Filipe Nyusi disse que organização transcendeu agenda linguística

Filipe Nyusi disse que organização transcendeu agenda linguística

O Presidente moçambicano defendeu ontem que a Comunidade dos Países de Língua Portuguesa (CPLP) transcendeu nos últimos 20 anos “questões essencialmente histórico-linguísticas” e espera que a organização seja elevada para “novos patamares”.

Numa mensagem difundida por ocasião dos 20 anos da fundação da CPLP, que hoje se assinalam, Filipe Nyusi considera que a organização conseguiu alcançar uma agenda de “fatores de paz, progresso e bem-estar sociocultural” dos seus povos e transmitiu determinação e empenho dos estados-membros na superação de novos desafios.

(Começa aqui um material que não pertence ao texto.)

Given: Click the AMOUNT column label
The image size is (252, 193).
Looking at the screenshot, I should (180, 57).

Na mensagem, dirigida ao secretário-executivo da CPLP, o moçambicano Murade Murargy, Filipe Nyusi destaca que as realizações da organização resultaram de um “trabalho árduo e determinado” e também da “enorme vontade de dar vitalidade aos valores e princípios que nortearam” a sua criação.

“Unidos por uma língua e por um passado partilhado, e por uma visão de futuro comum, fizemos das nossas relações de amizade e solidariedade um instrumento de concertação político-diplomática em prol dos objetivos traçados”, sustentou o chefe de Estado de Moçambique, um dos países fundadores da CPLP.

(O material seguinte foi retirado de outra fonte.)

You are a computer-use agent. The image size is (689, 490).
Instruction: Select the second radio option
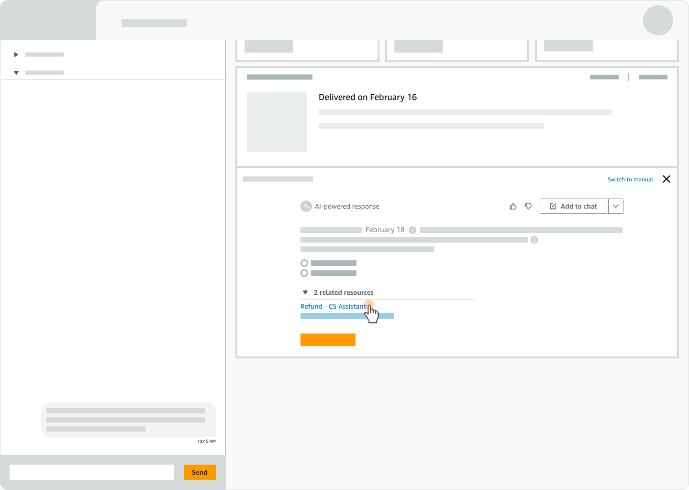304,273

Segundo Nyusi, a comunidade conseguiu ainda superar a sua descontinuidade geográfica, com nove estados-membros em quatro continentes, e consolidar-se como “uma organização com uma palavra a dizer no concerto das nações”.

A CPLP foi fundada em Lisboa a 17 de julho de 1996 por Angola, Brasil, Cabo Verde, Guiné-Bissau, Moçambique, Portugal e São Tomé e Príncipe, a que se juntaram Timor-Leste, em 2002, e Guiné Equatorial, em 2014.